» Task statement: Take from the material every line containing the string "element" and copy it.

» Material for the task:
== Segment start ==

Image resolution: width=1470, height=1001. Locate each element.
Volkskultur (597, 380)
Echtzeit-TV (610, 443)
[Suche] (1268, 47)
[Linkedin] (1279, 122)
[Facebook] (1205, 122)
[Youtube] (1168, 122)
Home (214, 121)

== Segment end ==
== Segment start ==

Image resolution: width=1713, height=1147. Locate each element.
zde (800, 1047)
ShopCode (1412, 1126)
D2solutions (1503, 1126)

== Segment end ==
== Segment start ==

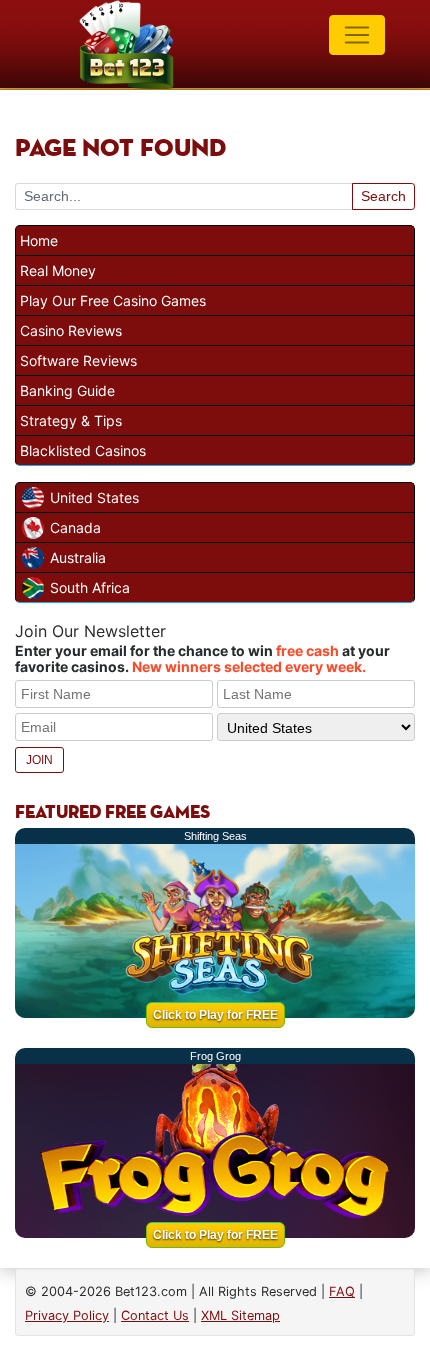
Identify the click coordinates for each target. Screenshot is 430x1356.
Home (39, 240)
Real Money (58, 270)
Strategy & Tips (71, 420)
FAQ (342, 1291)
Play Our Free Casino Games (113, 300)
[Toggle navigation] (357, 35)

== Segment end ==

» Response:
Image resolution: width=1470, height=1001. Locate each element.
Image resolution: width=1713, height=1147. Locate each element.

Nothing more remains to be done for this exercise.